_Extract provided_.
** Start **

Saturday, July 10, 2010

Immigration Reform

Immigration reform has been pending since the United States post WWII immigration laws began to expire.  Rather than  essay the whole matter in a tedious recitation, this blogger provides a few points to consider:

Before WWII American immigration was biased in favor of Europe – the primary immigration home of most immigrant Americans, since the English settlement of North America.

Immigration was severely restricted at the turn of the 20th century – 1900  when one in every four Americans was foreign born.  Assimilation was seen; and the population had increased by a third or more.

During the years before WWII, due to the depression, and compassion for refugees,America again opened her doors for greater immigration.  More began arriving from Europe.  Mainland China, had its biased anti-Asian restrictions relaxed, and refugees were welcoemd in relief from the Japanese-Chinese War before it became WWII; as America would also do after the Chinese Civil War.

Political Amnesty increased in the modern area – especially in relief to communist and right wing dictatorships.

In the last big overhaul, in the Johnson Administration , the policy of enlarging non-European immigration continued; with an eye to redress those limitations to immigrate of non-European people.  Quotas per nation, set by Congress, were objectively enlarged to allow more European immigration for the other continents, to reverse the old bias; and more Africans, South Asians, and Asians, and Latin Americans and other Southern Europeans & Middle Easterners came to America with their contributions in greater numbers.

The policy was to continue that non-European favoritism for 40 years to compensate for prior years restrictions, seen in the 60’s as unfair.

Immigration has largely been a success in populating the United States; with immigrants contributing talent and industry; creating wealth via work and productivity and enlarging the labor pool.

** End **

Entries from a dataset

** Start **

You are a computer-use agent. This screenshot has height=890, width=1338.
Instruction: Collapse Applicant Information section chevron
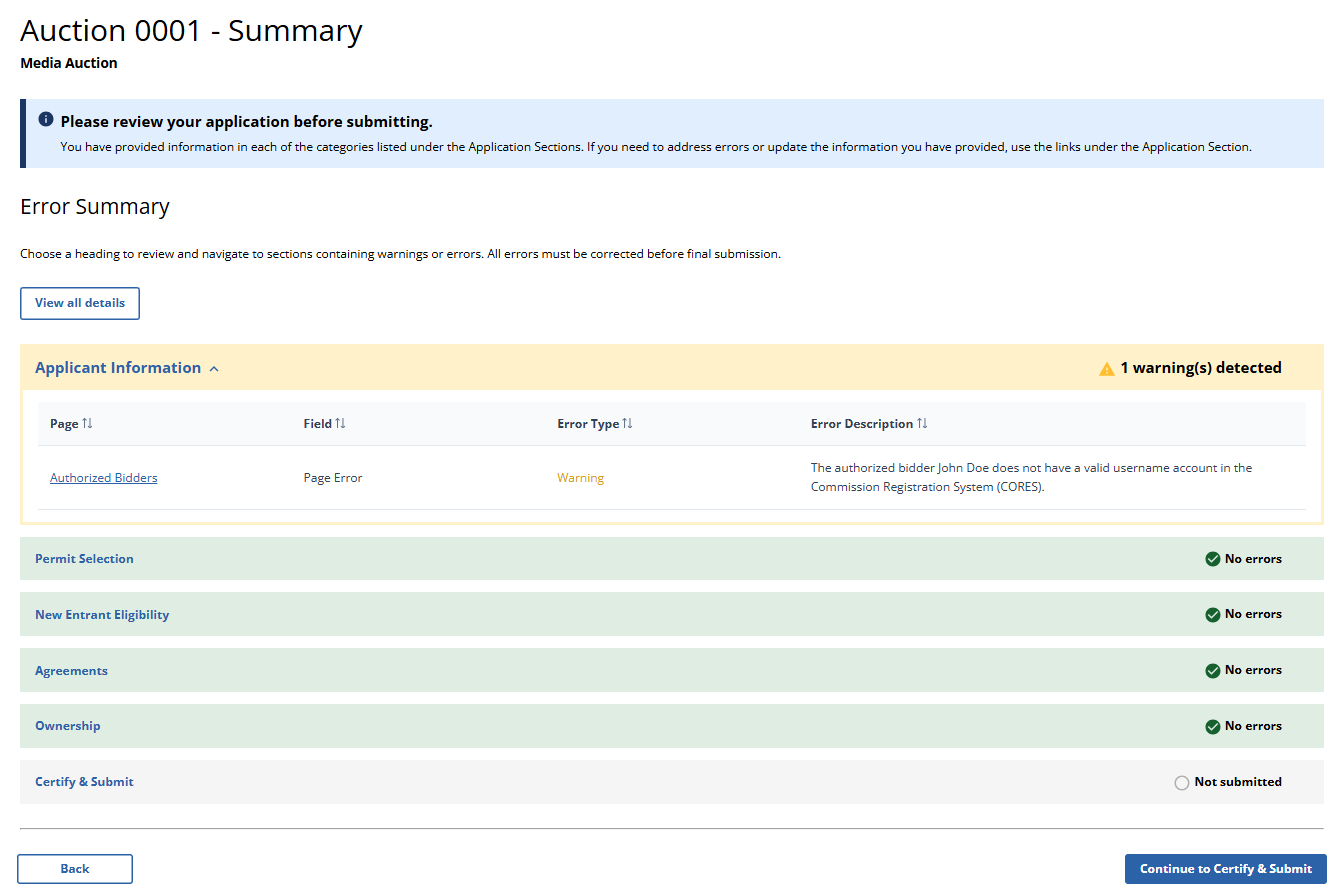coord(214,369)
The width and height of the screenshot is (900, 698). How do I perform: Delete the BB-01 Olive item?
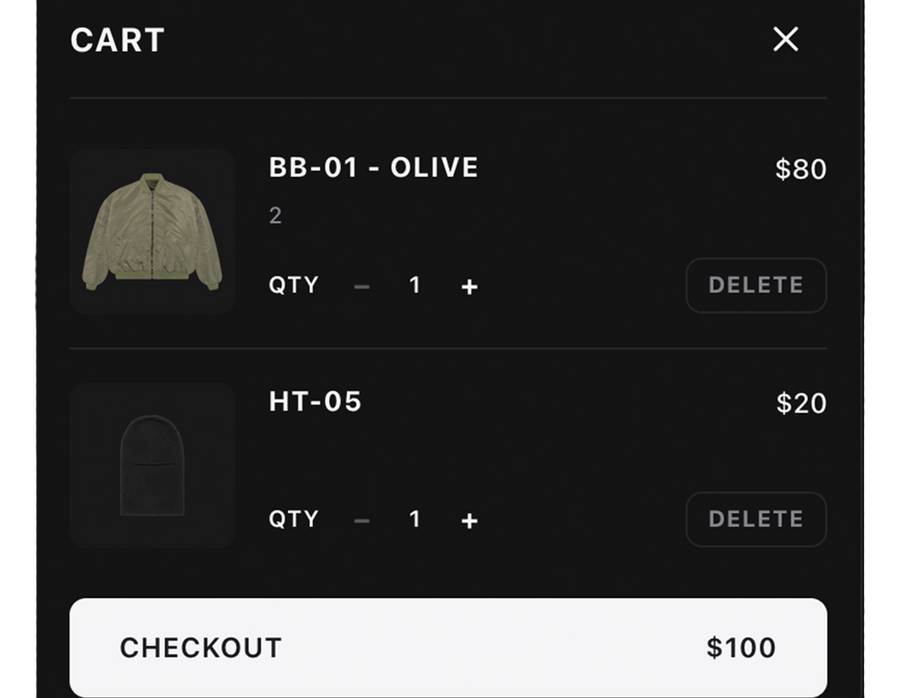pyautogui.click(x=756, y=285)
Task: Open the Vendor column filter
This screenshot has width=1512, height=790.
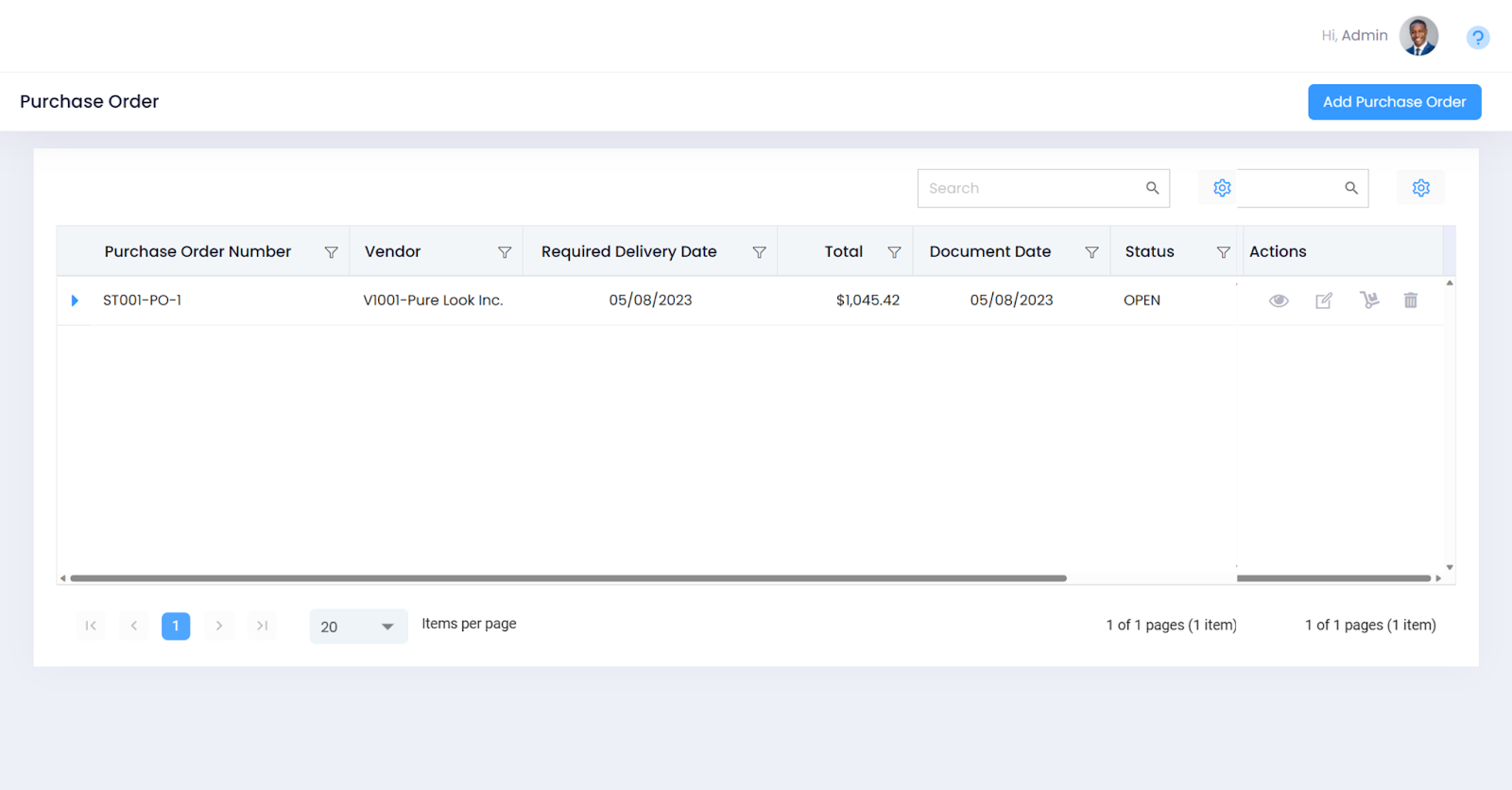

** End **

_Directive 1_. According to the post on immigration reform, what share of Americans were foreign born around 1900?
_Directive 2_. Write out every one of the records again, substituting "screen capture" for "screenshot" and changing nothing else. Leave the pictures out.
These records are unrelated to the text.

_Problem solution 1_. One in every four Americans was foreign born.

_Problem solution 2_.
You are a computer-use agent. This screen capture has height=890, width=1338.
Instruction: Collapse Applicant Information section chevron
coord(214,369)
The width and height of the screen capture is (900, 698). How do I perform: Delete the BB-01 Olive item?
pyautogui.click(x=756, y=285)
Task: Open the Vendor column filter
This screen capture has width=1512, height=790.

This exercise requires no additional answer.